Pour les membres dudit syndicat, le maire de Libreville manifeste très peu d’empathie à l’égard  des employés. En effet, depuis plusieurs mois, les problèmes soumis à la plus haute autorité de la mairie de Libreville restent sans suite. Alors que pour le président du STLMG, Christian Nguema,  ces revendications auraient dû trouver des solutions internes si et seulement si la hiérarchie avait daigné se pencher sur leurs revendications. Il s’agit notamment de la revalorisation des indemnités de logement  et de transport, le rétablissement  de la prime exceptionnelle, le paiement des rappels et primes de fonction, les reconversions professionnelles, la protection sociale et surtout le départ de tous les fonctionnaires qui occupent des postes de responsabilité, le paiement des fonds commun et la de la Prime d’incitation à la performance, PIP, le recrutement d’un personnel qualifié pour les dispensaires municipaux, outre la réfection de l’infirmerie et son approvisionnement en fournitures médicales.

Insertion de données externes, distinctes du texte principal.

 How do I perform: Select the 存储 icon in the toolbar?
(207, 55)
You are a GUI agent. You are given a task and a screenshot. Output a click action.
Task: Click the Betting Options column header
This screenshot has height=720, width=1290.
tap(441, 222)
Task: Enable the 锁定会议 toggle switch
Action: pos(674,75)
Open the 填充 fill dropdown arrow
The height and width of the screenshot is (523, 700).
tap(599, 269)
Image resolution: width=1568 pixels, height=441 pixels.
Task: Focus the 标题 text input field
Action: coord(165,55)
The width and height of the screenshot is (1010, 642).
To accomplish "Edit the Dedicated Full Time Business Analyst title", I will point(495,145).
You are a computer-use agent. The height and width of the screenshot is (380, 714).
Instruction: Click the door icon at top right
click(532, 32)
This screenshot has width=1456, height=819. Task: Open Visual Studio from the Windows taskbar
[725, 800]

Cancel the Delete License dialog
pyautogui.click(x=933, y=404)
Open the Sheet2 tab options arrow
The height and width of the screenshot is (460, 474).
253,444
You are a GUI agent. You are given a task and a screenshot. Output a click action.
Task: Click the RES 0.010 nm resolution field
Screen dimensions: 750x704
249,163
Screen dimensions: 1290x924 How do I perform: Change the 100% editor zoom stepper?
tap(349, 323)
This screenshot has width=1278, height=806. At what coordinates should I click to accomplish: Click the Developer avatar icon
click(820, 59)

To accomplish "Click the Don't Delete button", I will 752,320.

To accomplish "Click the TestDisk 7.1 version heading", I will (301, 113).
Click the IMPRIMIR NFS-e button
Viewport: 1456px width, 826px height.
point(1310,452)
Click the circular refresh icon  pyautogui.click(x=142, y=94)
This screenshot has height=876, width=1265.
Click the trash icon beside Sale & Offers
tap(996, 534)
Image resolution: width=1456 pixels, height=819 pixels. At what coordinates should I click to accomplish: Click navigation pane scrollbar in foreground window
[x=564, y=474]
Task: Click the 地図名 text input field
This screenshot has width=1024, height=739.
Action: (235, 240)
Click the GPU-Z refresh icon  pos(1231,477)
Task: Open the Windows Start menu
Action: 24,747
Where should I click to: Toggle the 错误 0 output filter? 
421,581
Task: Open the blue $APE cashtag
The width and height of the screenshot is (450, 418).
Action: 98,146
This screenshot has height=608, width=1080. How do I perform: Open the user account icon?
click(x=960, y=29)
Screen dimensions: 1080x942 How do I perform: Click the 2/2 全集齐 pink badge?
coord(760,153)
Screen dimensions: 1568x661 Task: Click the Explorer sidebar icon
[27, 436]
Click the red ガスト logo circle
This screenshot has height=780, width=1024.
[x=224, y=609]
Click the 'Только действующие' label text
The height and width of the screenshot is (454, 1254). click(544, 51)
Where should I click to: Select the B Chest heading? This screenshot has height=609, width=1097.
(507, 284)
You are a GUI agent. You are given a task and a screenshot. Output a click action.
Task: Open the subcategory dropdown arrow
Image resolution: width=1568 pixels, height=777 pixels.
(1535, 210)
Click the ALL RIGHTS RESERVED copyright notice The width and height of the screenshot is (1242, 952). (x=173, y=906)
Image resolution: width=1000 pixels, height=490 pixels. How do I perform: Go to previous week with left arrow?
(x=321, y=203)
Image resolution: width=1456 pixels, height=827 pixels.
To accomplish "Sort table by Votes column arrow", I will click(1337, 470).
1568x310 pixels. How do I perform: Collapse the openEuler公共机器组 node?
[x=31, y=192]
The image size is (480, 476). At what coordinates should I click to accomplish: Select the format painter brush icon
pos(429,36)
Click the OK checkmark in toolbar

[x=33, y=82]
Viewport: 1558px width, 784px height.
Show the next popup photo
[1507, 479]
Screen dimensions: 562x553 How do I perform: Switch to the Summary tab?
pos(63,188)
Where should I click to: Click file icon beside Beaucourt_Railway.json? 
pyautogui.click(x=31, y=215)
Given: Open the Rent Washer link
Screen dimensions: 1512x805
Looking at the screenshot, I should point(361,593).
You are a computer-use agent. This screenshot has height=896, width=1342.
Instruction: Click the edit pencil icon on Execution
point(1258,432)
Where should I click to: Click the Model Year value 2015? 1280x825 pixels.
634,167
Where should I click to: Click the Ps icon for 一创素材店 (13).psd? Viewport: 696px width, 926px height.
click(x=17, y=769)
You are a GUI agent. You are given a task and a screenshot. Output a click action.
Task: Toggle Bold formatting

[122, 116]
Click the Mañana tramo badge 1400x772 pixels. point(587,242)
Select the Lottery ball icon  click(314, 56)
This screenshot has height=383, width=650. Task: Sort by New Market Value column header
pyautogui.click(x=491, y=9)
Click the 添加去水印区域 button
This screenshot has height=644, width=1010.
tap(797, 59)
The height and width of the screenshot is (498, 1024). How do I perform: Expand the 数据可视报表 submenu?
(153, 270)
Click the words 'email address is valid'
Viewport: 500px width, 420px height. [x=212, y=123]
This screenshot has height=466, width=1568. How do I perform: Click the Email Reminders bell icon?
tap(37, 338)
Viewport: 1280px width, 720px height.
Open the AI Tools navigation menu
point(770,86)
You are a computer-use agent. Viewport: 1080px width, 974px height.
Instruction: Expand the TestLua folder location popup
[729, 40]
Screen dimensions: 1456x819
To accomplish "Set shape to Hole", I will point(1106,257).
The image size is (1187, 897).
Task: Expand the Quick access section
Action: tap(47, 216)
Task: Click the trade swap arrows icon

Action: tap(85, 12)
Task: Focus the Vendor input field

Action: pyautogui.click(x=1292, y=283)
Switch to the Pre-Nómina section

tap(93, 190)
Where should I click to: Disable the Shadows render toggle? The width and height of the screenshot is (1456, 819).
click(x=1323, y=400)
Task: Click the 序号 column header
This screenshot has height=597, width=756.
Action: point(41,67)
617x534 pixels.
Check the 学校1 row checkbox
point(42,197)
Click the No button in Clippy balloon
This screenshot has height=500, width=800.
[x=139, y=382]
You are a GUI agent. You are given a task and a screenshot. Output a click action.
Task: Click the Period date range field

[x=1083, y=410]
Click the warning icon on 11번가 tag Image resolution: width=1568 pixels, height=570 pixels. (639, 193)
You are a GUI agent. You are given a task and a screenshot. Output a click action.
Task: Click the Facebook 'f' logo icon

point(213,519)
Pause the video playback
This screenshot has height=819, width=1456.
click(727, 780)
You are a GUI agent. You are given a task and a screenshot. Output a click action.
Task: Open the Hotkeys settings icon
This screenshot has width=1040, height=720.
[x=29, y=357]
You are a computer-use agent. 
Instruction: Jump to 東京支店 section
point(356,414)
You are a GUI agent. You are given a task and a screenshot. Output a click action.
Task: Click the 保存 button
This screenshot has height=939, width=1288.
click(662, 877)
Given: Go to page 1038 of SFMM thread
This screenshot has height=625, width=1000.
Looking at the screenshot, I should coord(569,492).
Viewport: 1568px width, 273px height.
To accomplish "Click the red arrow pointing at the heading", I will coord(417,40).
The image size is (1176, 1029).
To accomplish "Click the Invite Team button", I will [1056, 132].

Les agents de la municipalité mettent un accent particulier sur  l’aménagement d’un nouveau site pour le cimetière municipal, afin de permettre aux familles d’enterrer dignement leurs morts.

Le syndicat des travailleurs libres des municipalités gabonaises compte, à travers ce mouvement d’humeur, sortir l’édile de la commune de Libreville, Christiane Ossouka Raponda,  de son mutisme et l’amener à entamer les négociations. Les syndiqués se sont engagés à durcir le ton si leurs doléances tombaient dans des oreilles de sourd.